Rap
- 827
- 10
billschnieder said:Experimentally, I can measure with a very high precision the position of a single photon on the screen after going through a double slit. QM can't predict the position of a single photon on the screen, therefore QM is not a be-all and end-all theory. Period. Single events happen all the time, yet QM can not predict any single events. That should be enough to humble QM worshipers.
...claiming that QM is the final physical theory which is good enough and we should stop looking for a better theory which can explain single events is worshipping QM. Claiming that anything in nature which is not explained by QM is not real, is worshiping QM. It is also called the Mind Projection Fallacy. Jaynes explains in the article I cited above:
The fact that QM cannot predict a single event does not constitute a proof that it is "incomplete". I am open to the possibility that it is, however, but not by this route.
billschnieder said:The statements:
*If A is true then X is false.*
*If A is false then X is true.*
Have only one truth value (true or false). They can not be valid at one time and invalid at another time.
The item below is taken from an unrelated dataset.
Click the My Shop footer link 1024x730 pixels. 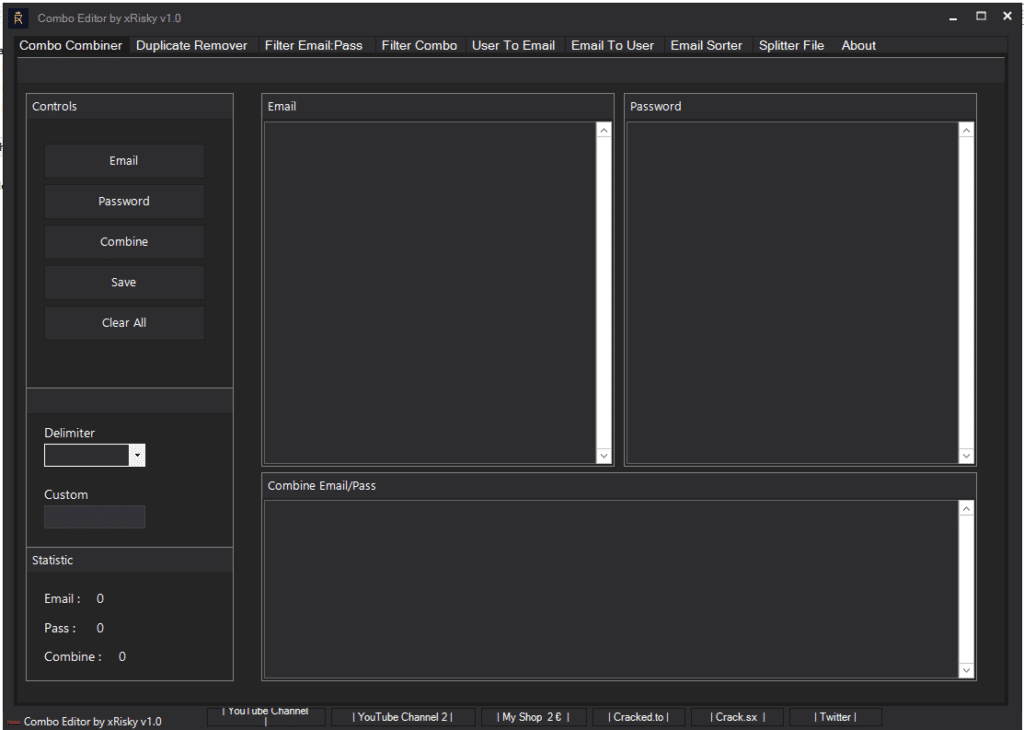click(x=533, y=717)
They can not be true at one time and false at another time. They are statements about the logical relationship between the truth values of two entities (A and X). They are not a statements about X only, or about A only.
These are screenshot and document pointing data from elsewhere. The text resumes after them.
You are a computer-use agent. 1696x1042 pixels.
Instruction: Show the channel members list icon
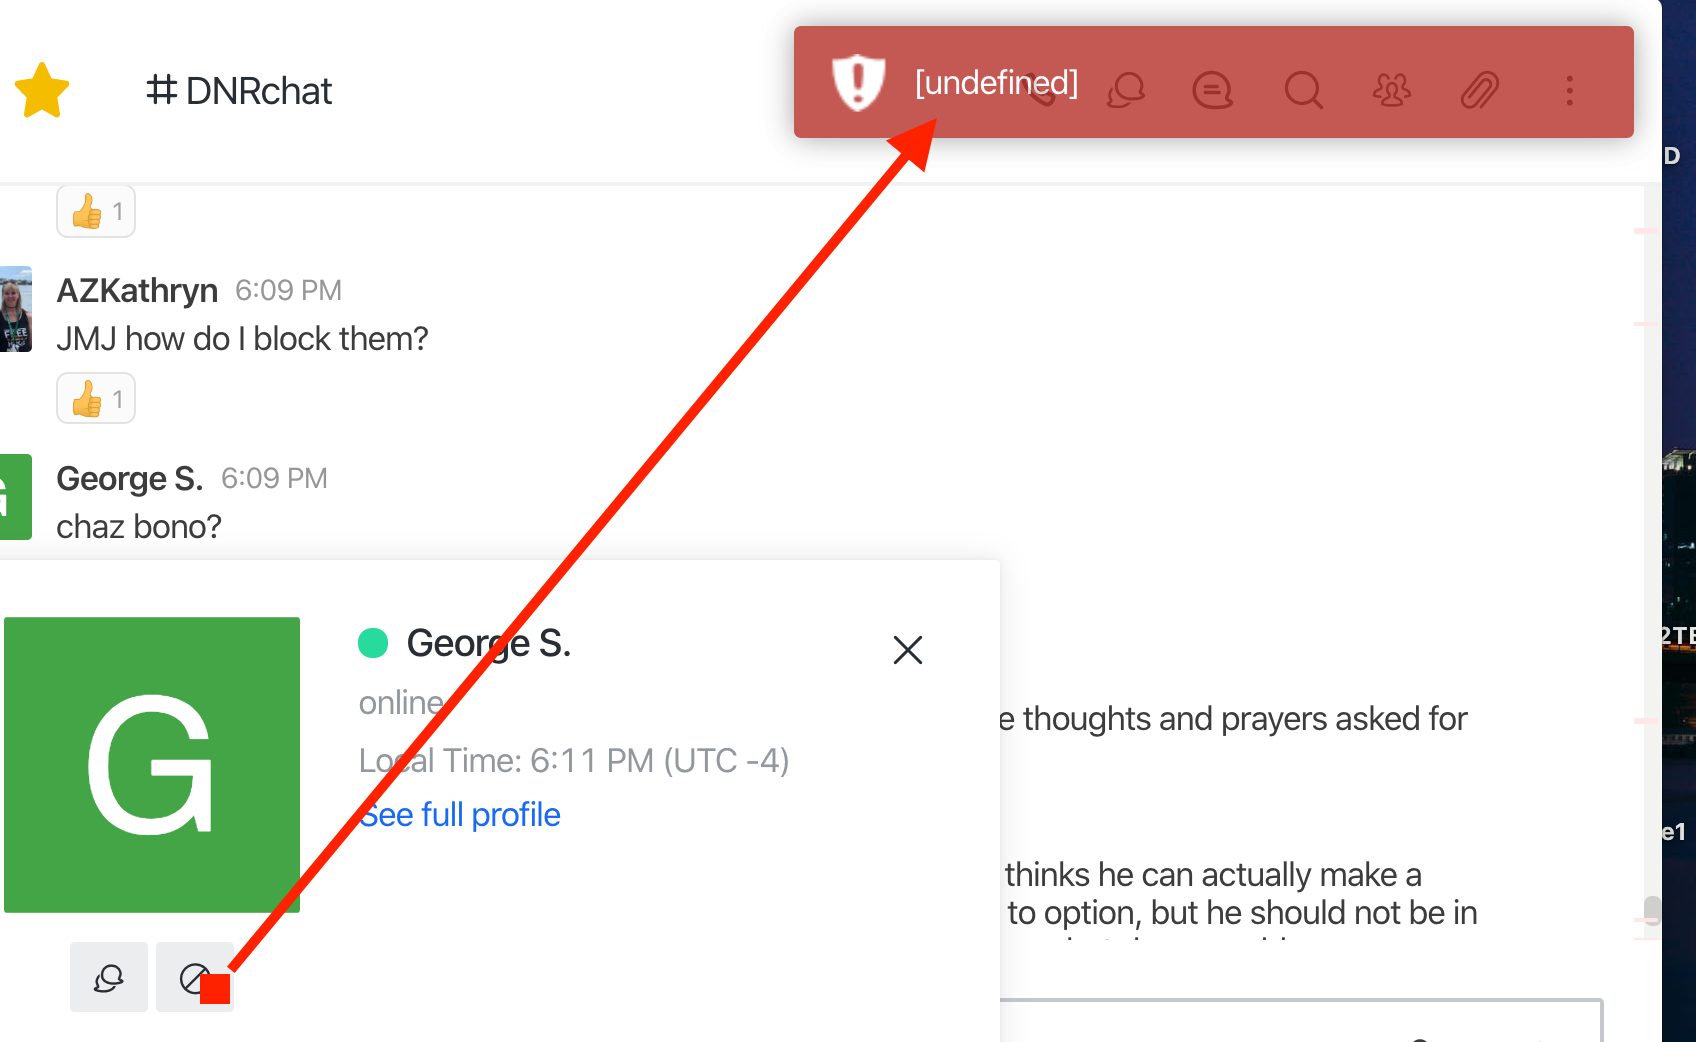(1391, 91)
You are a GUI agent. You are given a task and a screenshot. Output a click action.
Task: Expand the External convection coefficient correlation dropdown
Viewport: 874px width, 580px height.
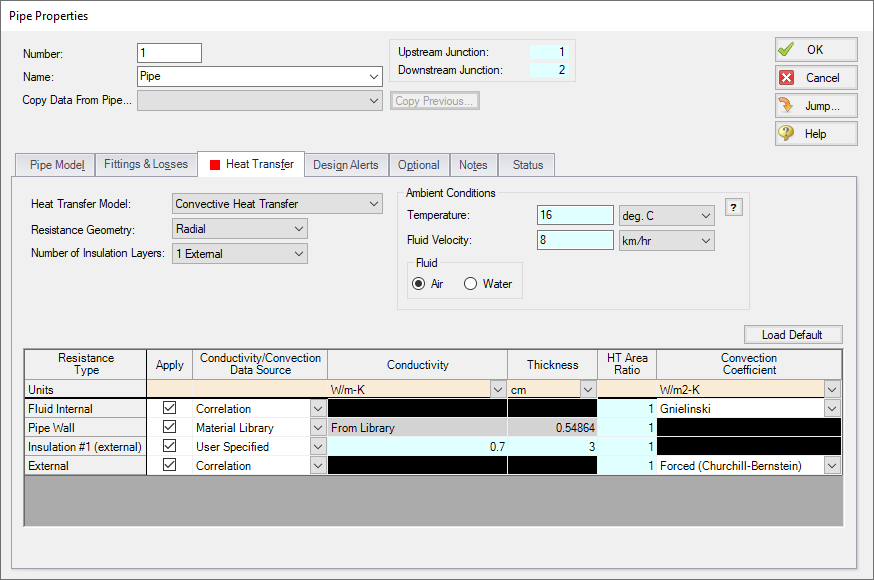(831, 466)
Of course, that is true, but these are not the statements I am referring to. I am referring to the ones that I wrote, which distinguish between prediction (the first set) and measurement (the second set), a distinction which Jaynes urges you to make in the quote that you provided.
billschnieder said:To see this, give the statements to Alice and Bob. Alice enters the room and performs the experiment without Bob knowing that an experiment has been performed.
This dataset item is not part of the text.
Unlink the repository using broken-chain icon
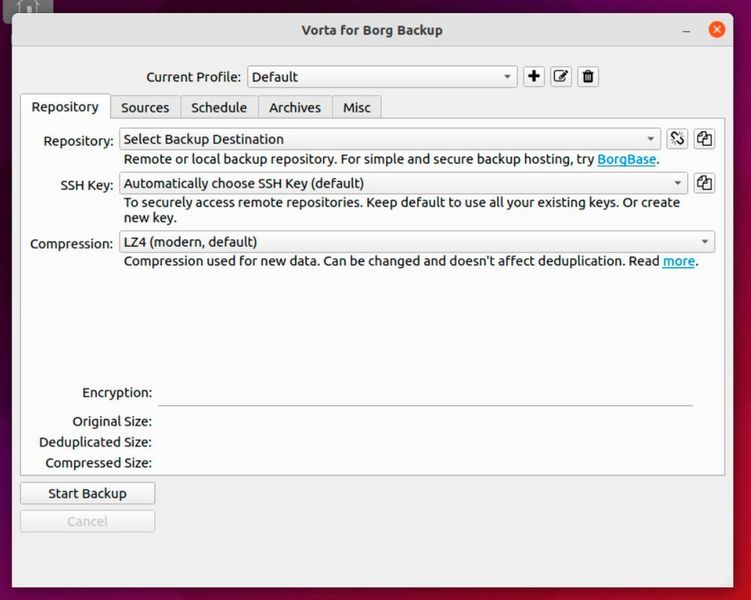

According to you, Bobs knowledge has instantaneously been changed (made irrelevant) just because Alice made a measurement. So how then is Bob ever supposed to know what part of his knowledge is relevant and what part is not, if he does not have access to all the experiments that have been performed?
The wave function is not ontological, it is a mathematical compilation of the scientists knowledge resulting from measurements on a system over which he has control e.g. the ability to isolate the system. When Alice makes a measurement, her wave function collapses. If Bob doesn't know that Alice made a measurement, then his control of the system is incomplete, and his compiliation of knowledge (his wave function) will be incorrect. If he does know that Alice made a measurement, then she and her results will be a superposition of possibilities. When he learns of Alice's measurement outcome, he can call that part of his knowledge and collapse his wavefunction accordingly.
billschnieder said:- Every QM prediction is conditioned on the experimental preparation: *If x is measured you obtain y* etc as I have explained.
- QM predictions for P(a,b), P(b,c), P(a,c) can never be simultaneously measured, therefore, according to you, as soon as Alice and Bob set their devices to (a,b) and do the measurement, P(b,c) and P(a,c) become *irrelevant*.
Yes. Now you are making the distinction between prediction and measurement, and I agree.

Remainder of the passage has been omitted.